_BEREITGESTELLTER TEXT:_
▼

Kein Anspruch auf Förderung einer Umschulungsmaßnahme zur psychologischen Beraterin an einer Heilpraktikerschule als Leistung zur Förderung der beruflichen Weiterbildung nach §§ 16 Abs. 1 SGB II i. V. m. § 77 Abs. 1 Satz 1 SGB III

Die Teilnahme einer Bildungsmaßnahme muss gemäß § 77 Abs. 1 S. 1 Nr. 1 SGB III notwendig sein, um Arbeitnehmer bei Arbeitslosigkeit beruflich einzugliedern. Die Weiterbildung muss erwarten lassen, dass die Eingliederungschancen nach Abschluss der Maßnahme erheblich besser sind als vorher.

Eine Förderung nach dieser Vorschrift scheidet schon deswegen aus, weil es sich bei der Maßnahme nicht um eine Maßnahme der beruflichen Weiterbildung i. S. v. § 77 SGB III handelt. Es handelt sich vielmehr um eine Ausbildung. Eine solche ist aber nur unter den Voraussetzungen von §§ 59, 60 SGB III förderungsfähig, deren Voraussetzungen aber ebenfalls nicht vorliegen.

▲

_AUFGABE A:_ Nennen Sie jeden Paragraphen, der im Text zur Umschulungsförderung zitiert wird, jeweils mit dem zugehörigen Gesetzbuch und ohne Wiederholungen.
_AUFGABE B:_ Fassen Sie den Absatz des Textes zur Umschulungsförderung, der mit „Eine Förderung nach dieser Vorschrift“ beginnt, als knappe Aufzählung zusammen und behalten Sie dabei seine wesentlichen Aussagen bei.
_AUFGABE C:_ Schreiben Sie den Text zur Förderung der Umschulung zur psychologischen Beraterin im Anschluss an dessen letzten Satz weiter.

_ANGEZEIGTE INFORMATIONEN:_
▼

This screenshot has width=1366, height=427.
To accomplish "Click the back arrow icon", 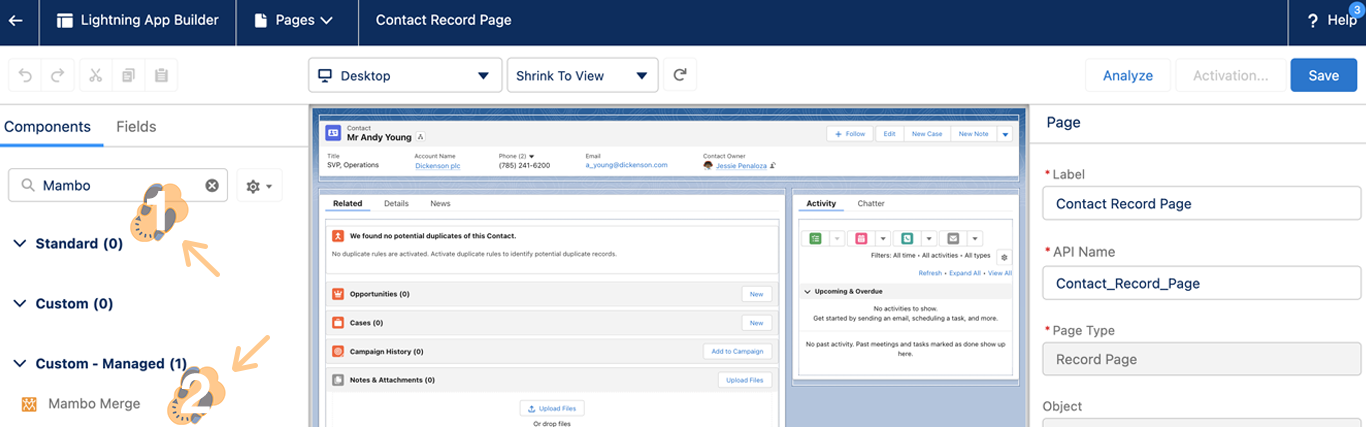I will point(16,20).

▲

_SCHRIFTLICHE ANTWORT A:_
- § 16 SGB II
- § 77 SGB III
- § 59 SGB III
- § 60 SGB III

_SCHRIFTLICHE ANTWORT B:_
- Eine Förderung nach § 77 SGB III scheidet aus, da die Maßnahme keine berufliche Weiterbildung im Sinne dieser Vorschrift ist.
- Es handelt sich vielmehr um eine Ausbildung.
- Eine Ausbildung ist nur unter den Voraussetzungen der §§ 59, 60 SGB III förderungsfähig.
- Diese Voraussetzungen liegen ebenfalls nicht vor.

_SCHRIFTLICHE ANTWORT C:_
Eine berufliche Ausbildung ist gemäß § 60 Abs. 1 SGB III aber nur förderungsfähig, wenn sie in einem nach dem Berufausbildungsgesetz, der Handwerksordnung oder dem Seemannsgesetz staatlich anerkannten Ausbildungsberuf betrieblich oder außerbetrieblich durchgeführt wird. Die Gewährung von Berufsausbildungsbeihilfe scheidet bereits aus, weil es sich bei dem Berufs-bild der Psychologischen Beraterin nicht um eine Ausbildung in einem staatlich anerkannten Ausbildungsberuf handelt. Gleiches gilt für den Beruf der Heilpraktikerin. Hinzu kommt noch, dass Berufsausbildungsbeihilfe für eine Ausbildung dann nicht bewilligt werden kann, wenn der Arbeitslose bereits eine Ausbildung absolviert hat (§ 60 Abs. 2 S. 1 SGB III)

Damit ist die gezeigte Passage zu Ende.